Update how-to-identity-based-service-authentication.md

J-Silvestre · web-flow · commit 25051b2694cc · 2025-02-04T14:39:22.000Z
Added section for kubernetes cluster
diff --git a/articles/machine-learning/how-to-identity-based-service-authentication.md b/articles/machine-learning/how-to-identity-based-service-authentication.md
@@ -413,6 +413,55 @@ The following steps outline how to set up data access with user identity for tra
 > [!IMPORTANT] 
 > During job submission with authentication with user identity enabled, the code snapshots are protected against tampering by checksum validation. If you have existing pipeline components and intend to use them with authentication with user identity enabled, you might need to re-upload them. Otherwise the job may fail during checksum validation. 
 
+### Access data for training jobs on AKS clusters using user identity
+When training on Azure Kubernetes Service (AKS) clusters, the authentication to dependent azure resources works differently.

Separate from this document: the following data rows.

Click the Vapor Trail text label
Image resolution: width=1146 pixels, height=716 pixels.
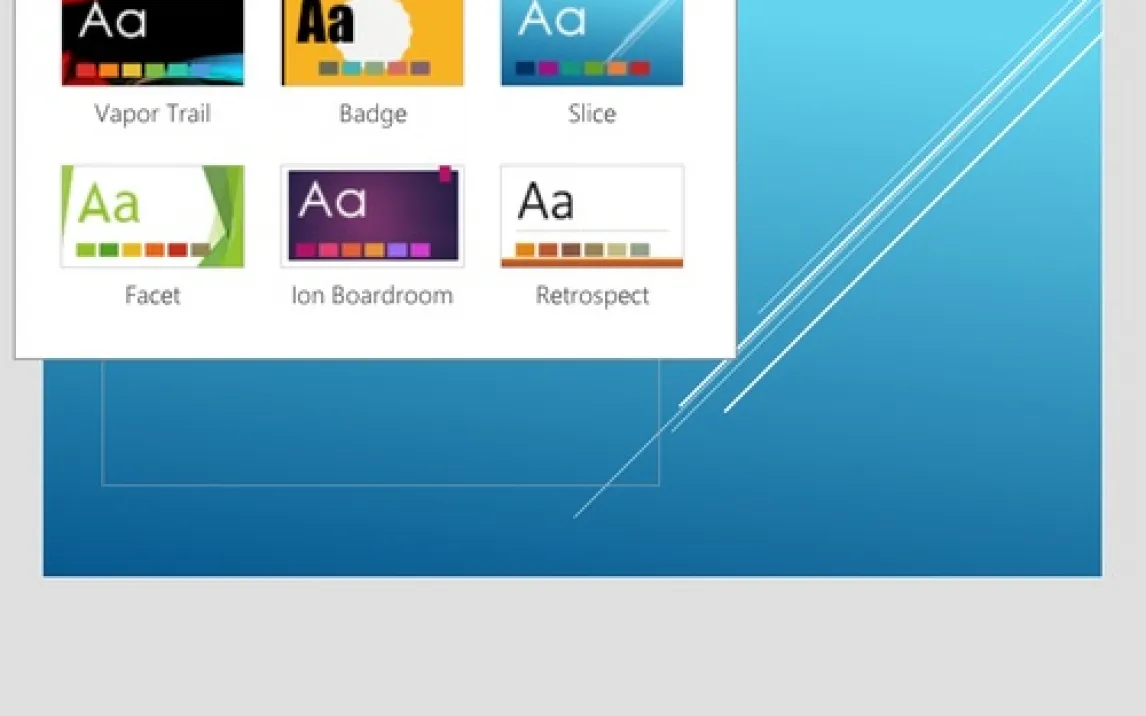click(152, 114)
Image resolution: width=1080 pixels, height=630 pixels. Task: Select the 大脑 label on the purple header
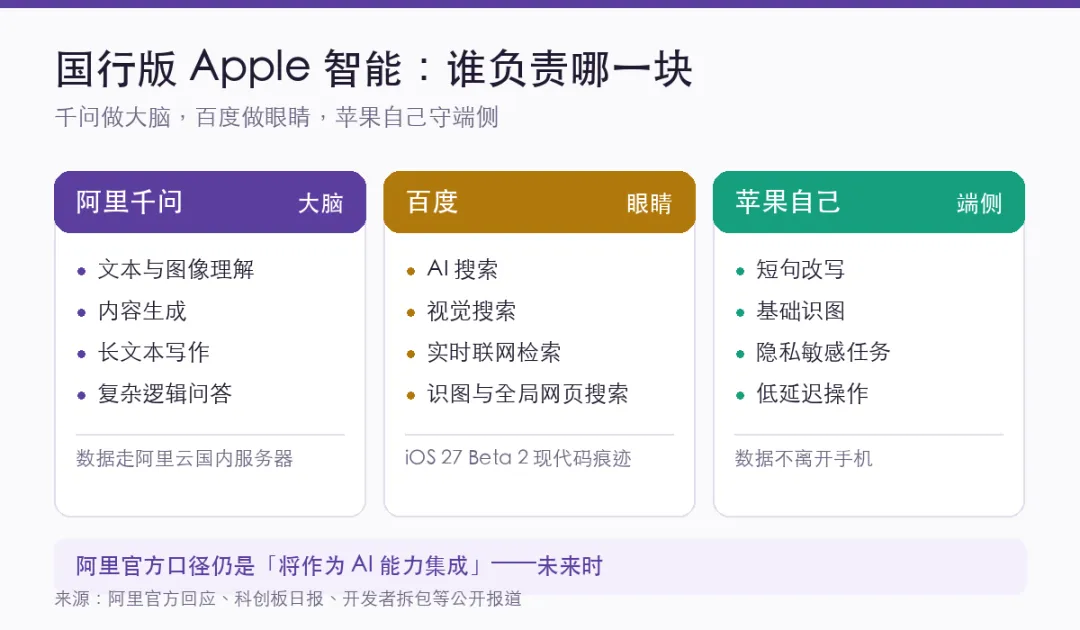[320, 203]
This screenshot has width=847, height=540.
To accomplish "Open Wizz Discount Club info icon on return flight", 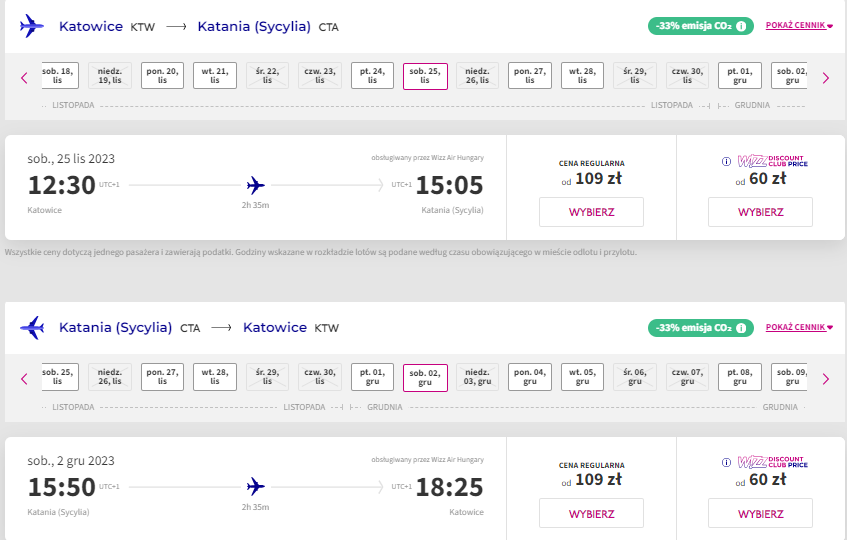I will 727,463.
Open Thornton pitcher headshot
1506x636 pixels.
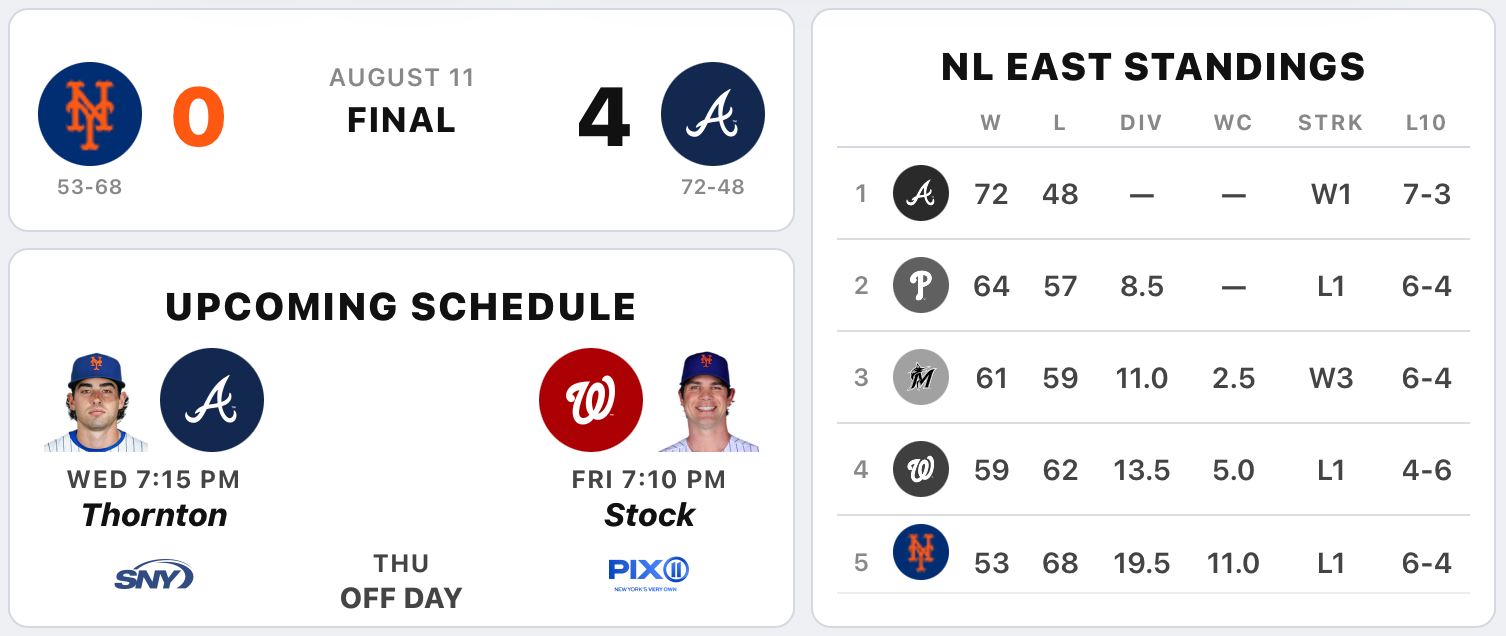click(96, 402)
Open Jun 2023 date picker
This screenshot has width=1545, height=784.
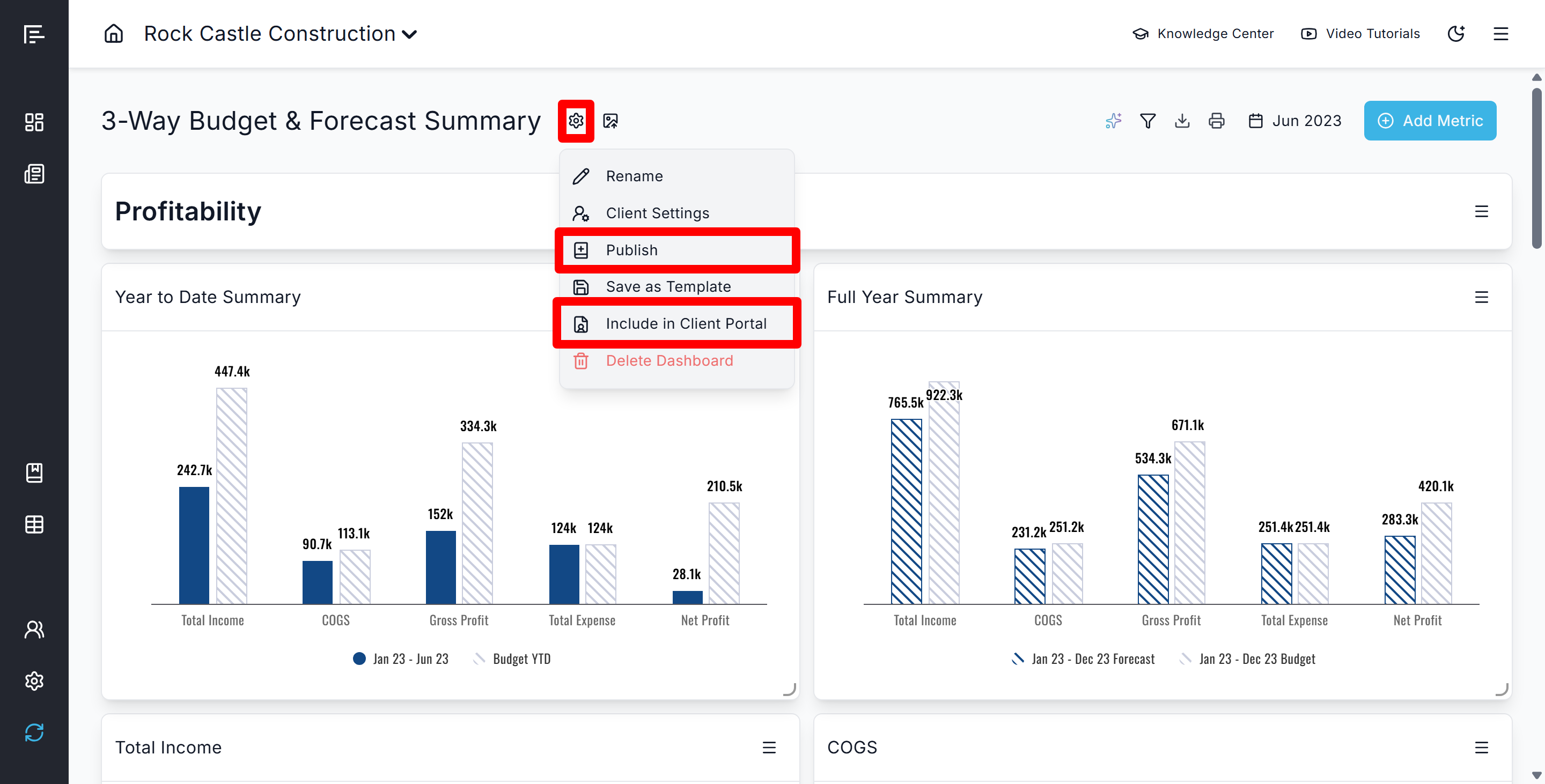click(1295, 121)
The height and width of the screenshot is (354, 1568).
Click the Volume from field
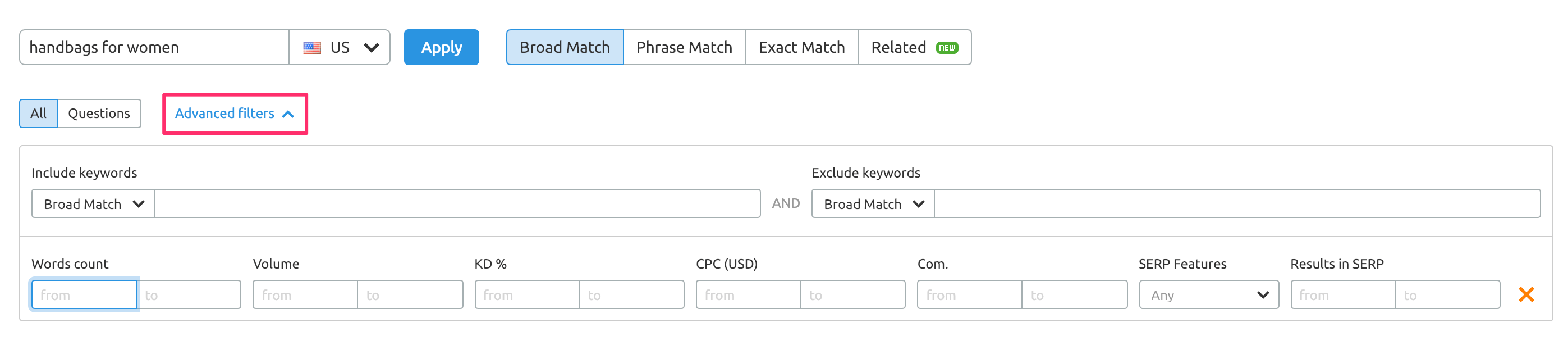[305, 295]
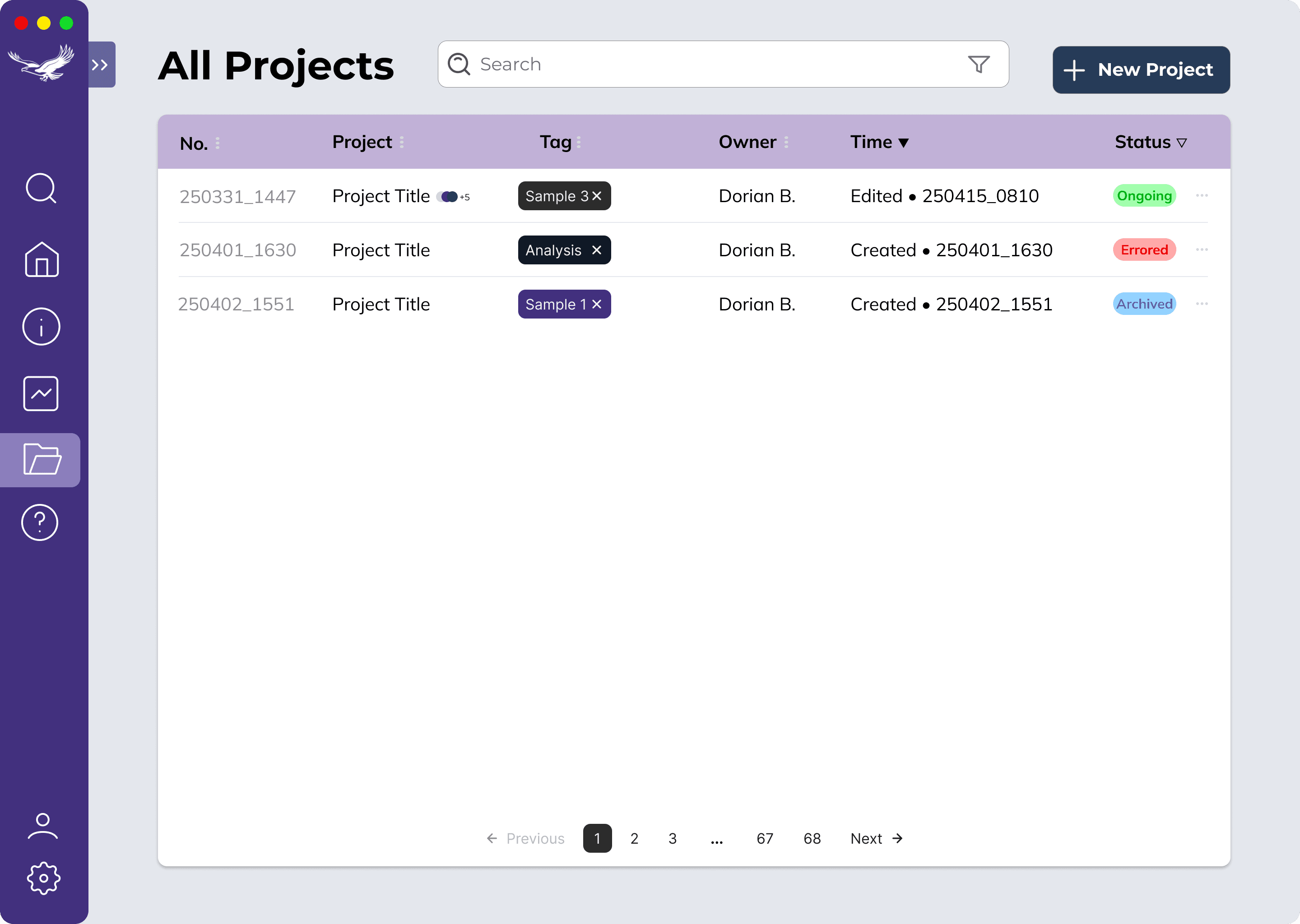Go to page 2
1300x924 pixels.
point(634,839)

+The following steps outline how to set up data access with a given managed identity for training jobs on AKS clusters:
+
+1. Firstly, create and attach the [Azure Kubernetes Cluster to your Azure Machine Learning Workspace](https://learn.microsoft.com/azure/machine-learning/how-to-attach-kubernetes-to-workspace?view=azureml-api-2&tabs=sdk#how-to-attach-a-kubernetes-cluster-to-azure-machine-learning-workspace).
+
+1. Ensure that the kubernetes cluster has an [assigned managed identity](https://learn.microsoft.com/azure/machine-learning/how-to-attach-kubernetes-to-workspace?view=azureml-api-2&tabs=sdk#assign-managed-identity) and that the identity has the necessary [azure roles assigned to it](https://learn.microsoft.com/azure/machine-learning/how-to-attach-kubernetes-to-workspace?view=azureml-api-2&tabs=sdk#assign-azure-roles-to-managed-identity).
+
+1. When submitting the job, make sure to provide the managed identity of the compute **without specifying the client_id** in the parameters:
+
+    ```yaml
+    command: |
+    echo "--census-csv: ${{inputs.census_csv}}"
+    python hello-census.py --census-csv ${{inputs.census_csv}}
+    code: src
+    inputs:
+    census_csv:
+        type: uri_file 
+        path: azureml://datastores/mydata/paths/census.csv
+    environment: azureml:AzureML-sklearn-1.0-ubuntu20.04-py38-cpu@latest
+    compute: azureml:kubernetes-cluster
+    ```
+
+    ```python
+    from azure.ai.ml import command
+    from azure.ai.ml.entities import Data, UriReference
+    from azure.ai.ml import Input
+    from azure.ai.ml.constants import AssetTypes
+    from azure.ai.ml import UserIdentityConfiguration
+    
+    # Specify the data location
+    my_job_inputs = {
+        "input_data": Input(type=AssetTypes.URI_FILE, path="<path-to-my-data>")
+    }
+
+    # Define the job
+    job = command(
+        code="<my-local-code-location>", 
+        command="python <my-script>.py --input_data ${{inputs.input_data}}",
+        inputs=my_job_inputs,
+        environment="AzureML-sklearn-0.24-ubuntu18.04-py37-cpu:9",
+        compute="<my-kubernetes-cluster-name>",
+        identity= ManagedIdentityConfiguration() 
+    )
+    # submit the command
+    returned_job = ml_client.jobs.create_or_update(job)
+    ```
+In this case, you can leave the identity property unspecified in the yaml, as it will default to the managed identity of the kubernetes cluster.
+
 ### Work with virtual networks
 
 By default, Azure Machine Learning can't communicate with a storage account that's behind a firewall or in a virtual network.